顧長風撿起被撕成兩半的招工通知書,笑容冰冷。
我聲音發抖:
“顧長風,我沒想去罐頭廠,還有三天就截止報名了,你讓我去紡織廠,求求你,我不會搶李月娥的活路!”
“嗬,戲演得真好。”
他一把捏住我的下巴:
“你以為我不知道?你威脅月娥,說她要是敢去廠裏幹臨時工,你就讓你爹去舉報她,所以她才不敢去掙錢養活自己?”

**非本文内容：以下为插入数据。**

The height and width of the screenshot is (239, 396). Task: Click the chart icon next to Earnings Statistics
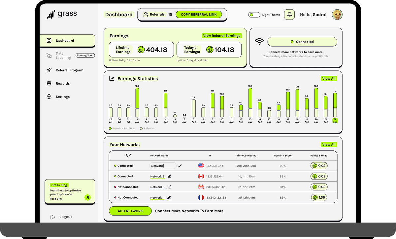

“你現在回來,不就是想拿著這份通知書去廠裏耀武揚威嗎?”
我瞪大了眼睛:
“什麼舉報,我根本就沒見過她!”
顧長風懶得理我,扭頭對他朋友喊:
“去,告訴月娥,我把蘇繡的通知書撕了,讓她明天就去廠裏報到!”
“顧長風!”
我眼淚湧出來:
“我的正式工沒了!你不讓我進罐頭廠,好歹讓我保住紡織廠的活兒啊!紡織廠礙著你們什麼事了!”
“蘇繡。”
他強迫我看著他:
“做錯了事就要認罰,這輩子,上輩子,這都是你欠月娥的!”
牆上的掛鐘“滴答”一聲。
我發出了絕望的哭喊:
“不要!!”
報名的時間,徹底錯過了......
門口傳來了李月娥弱弱的聲音:
“長風哥?”
她跑進來,一下撲到顧長風懷裏:
“你居然真的為了我做到這一步,我,我太感動了......”
顧長風眼裏的戾氣瞬間化成了柔情:
“幫你出氣,本來就是我該做的。”
“今年就是你進廠了,等我當上車間主任,我就娶你。”
李月娥的身子僵了一下。
顧長風察覺到了不對勁,眼神裏全是關心:
“怎麼了?不想進廠嗎?”
李月娥咬著嘴唇:
“其實......我......我幹不了廠裏的活......”
顧長風皺起了眉:
“不就是在流水線上裝罐頭嗎?怎麼就幹不了?”
李月娥的臉色更白了:
“不是,是......我的手太笨了......”
“你說什麼?”
顧長風以為自己聽錯了:
“你不是說你能幹,是蘇繡威脅你,你才不敢去的嗎?”
我紅著眼抬起頭。
就因為一個根本幹不了活的人,他就要毀掉我的工作嗎?
“長風哥,我,我......”
李月娥突然紅了眼,“噗通”一聲跪在地上,指著我:
“其實,蘇繡不是報名的時候才威脅我,她早就威脅我了,說隻要我敢進廠,她就去舉報我爹以前投機倒把的事!”
“你胡說八道!”
我狠狠一巴掌扇在她臉上:
“你天生手笨,一雙手連針都拿不穩,你自己幹不了活,為什麼要賴我!”
李月娥縮著身子發抖,哭得更厲害了,顧長風一把將我拽過去,狠狠一巴掌打在我臉上:
“賤人!”
他的朋友立刻上來按住我,顧長風左右開弓,每一巴掌都打得我耳朵嗡嗡響:
“上輩子你就害得我們天人永隔,這輩子為什麼還要拆散我們!蘇繡,你傷了她,我要你千百倍地還回來!”
嘴裏有了鐵鏽味。
我看準時機,抓起桌上的搪瓷缸子,把裏麵滾燙的茶水狠狠潑在他手上。
“你瘋了!”
顧長風燙得直甩手。
我的視線被頭發擋住:
“誰說我拆散你們了?你那麼愛她,你辭了工陪她回鄉下種地不就好了?”
顧長風身體一僵。
李月娥也下意識地看向了他。
他沉默了。
我笑出了聲:
“你看,我根本沒攔著你們,哪怕是上輩子,隻要你夠狠,你和她就是天造地設的一對。”
“是你自己放不下廠長兒子的身份,舍不得鐵飯碗,又不敢怪你的心上人,才把所有錯都怪到別人頭上!”
“顧長風,你就是個孬種!窩囊廢!”
“夠了!”
顧長風的聲音不悅。
他拉住李月娥的手,轉身就走:
“你真是瘋了!”
那群人跟著他撤了出去。
我癱在地上。
床頭櫃的抽屜裏,放著一封信。
是省城工藝美術研究所的回信:
【蘇繡同質,你寄來的刺繡樣品,我們十分驚喜,經研究決定,我們破格錄取你為我所研究員,願你今後可以為我國的傳統工藝事業發光發熱】
信紙下,是一張正式的聘任書。
我的眼淚流了出來。
其實上輩子錯愛一場,並不是我心裏最大的疙瘩。
我最大的遺憾,是那門就要在我手裏重現光彩的雲錦染手藝。
憑著上輩子的記憶,我終於複原了配方。